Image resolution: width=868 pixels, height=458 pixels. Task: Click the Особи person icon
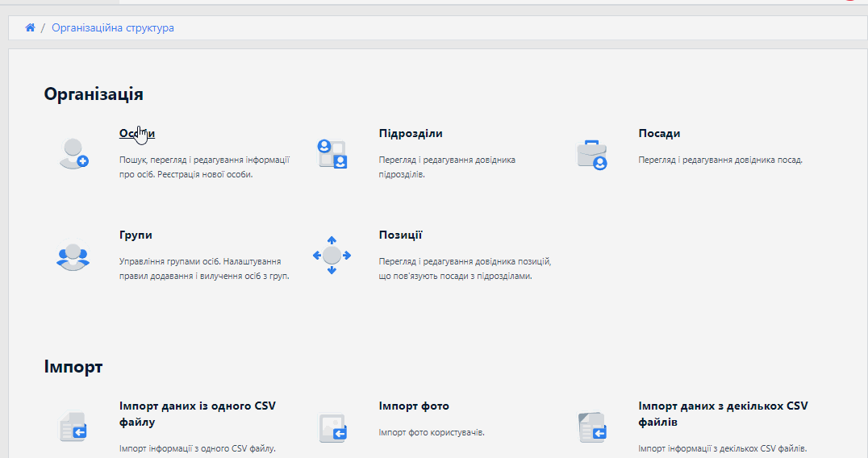pos(73,153)
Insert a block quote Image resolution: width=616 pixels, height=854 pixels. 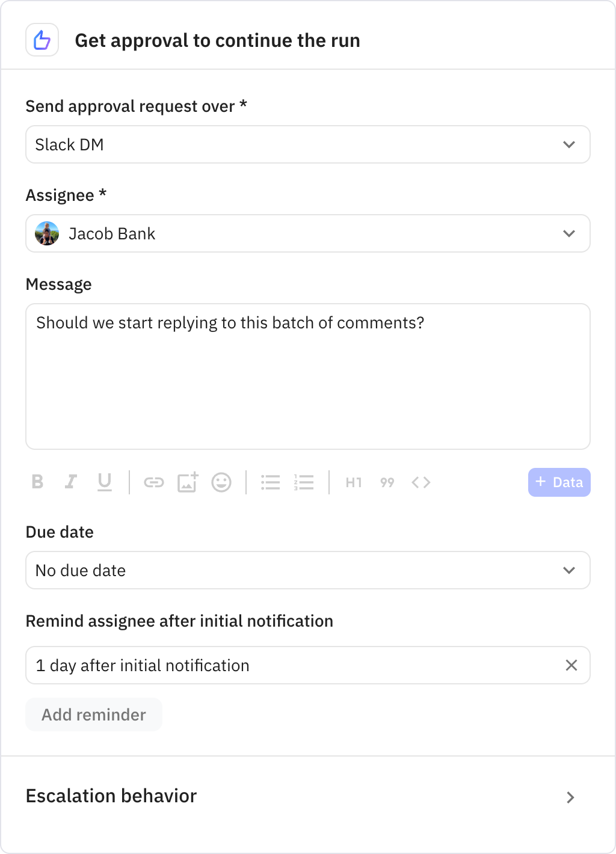pyautogui.click(x=387, y=482)

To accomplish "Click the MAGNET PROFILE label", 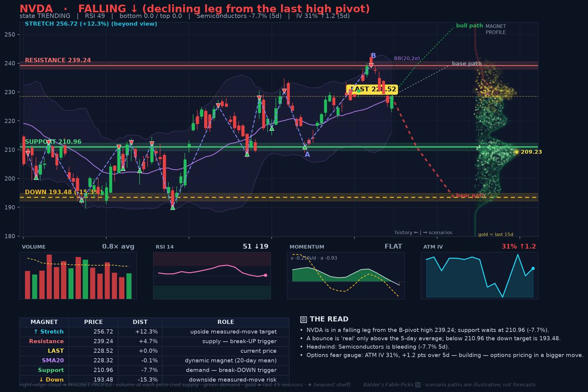I will point(496,29).
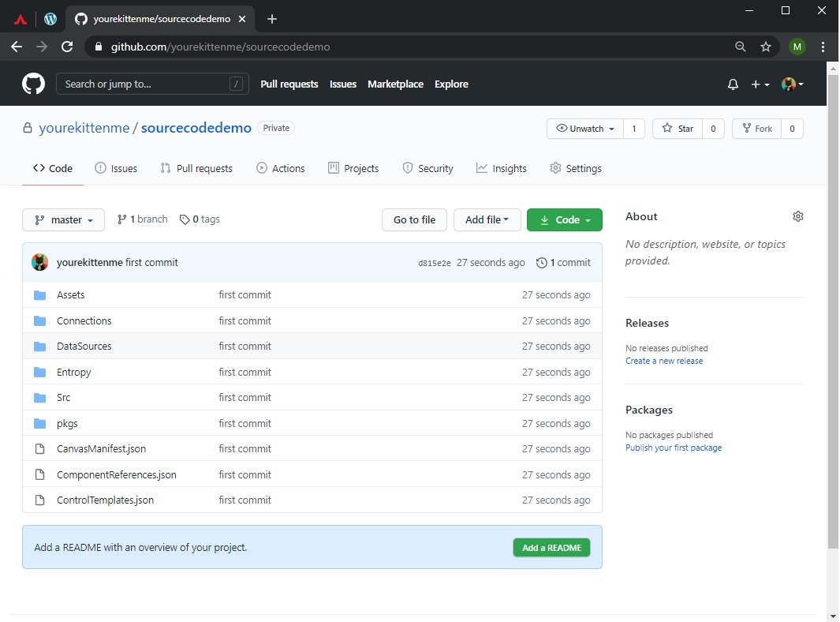Image resolution: width=840 pixels, height=622 pixels.
Task: Star the sourcecodedemo repository
Action: click(x=678, y=128)
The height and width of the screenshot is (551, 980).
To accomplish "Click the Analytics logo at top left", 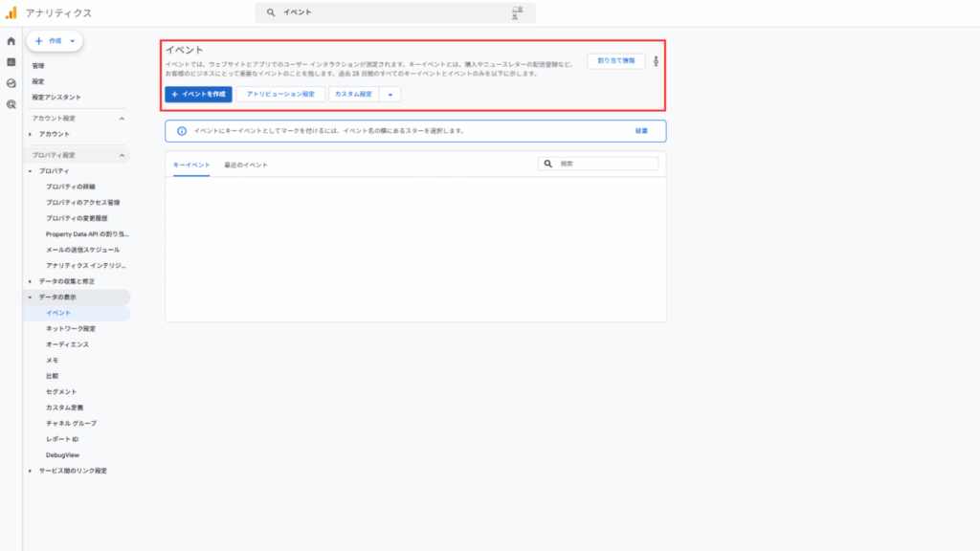I will tap(11, 12).
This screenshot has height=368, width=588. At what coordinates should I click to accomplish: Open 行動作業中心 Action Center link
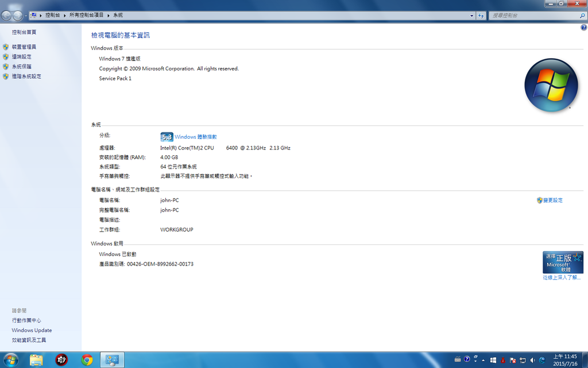26,320
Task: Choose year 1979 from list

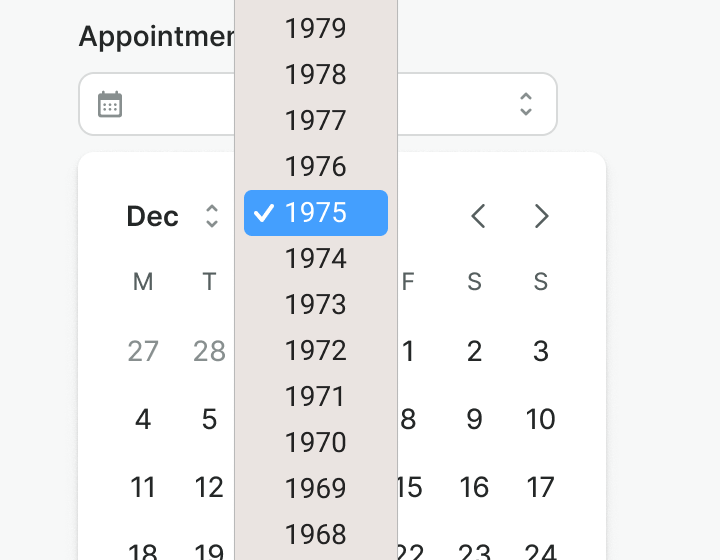Action: click(316, 29)
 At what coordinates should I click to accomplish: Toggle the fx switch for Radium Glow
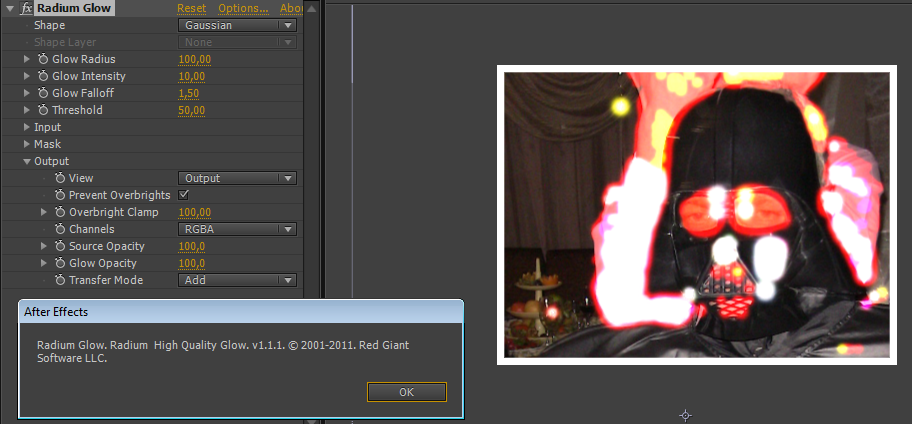click(x=27, y=8)
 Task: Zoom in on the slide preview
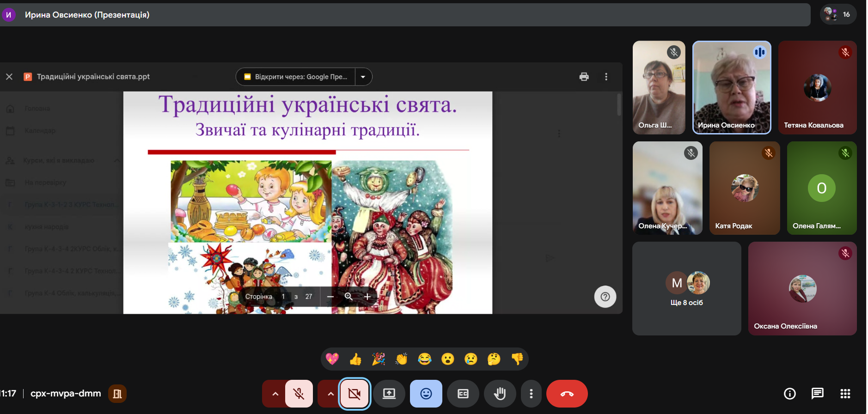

○ ○ ○ ○ ○ ○ ○

— EXERCISE PROMPT —
Repeat, exactly and only, the lines from the one containing "This screenshot has" through the final line of the data, both ends included, leaving out any picture.

— WORKED SOLUTION —
This screenshot has height=368, width=588. At what coordinates should I click to accomplish: Open 行動作業中心 Action Center link
26,320
Task: Choose year 1979 from list

Action: click(316, 29)
 At what coordinates should I click to accomplish: Toggle the fx switch for Radium Glow
click(x=27, y=8)
 Task: Zoom in on the slide preview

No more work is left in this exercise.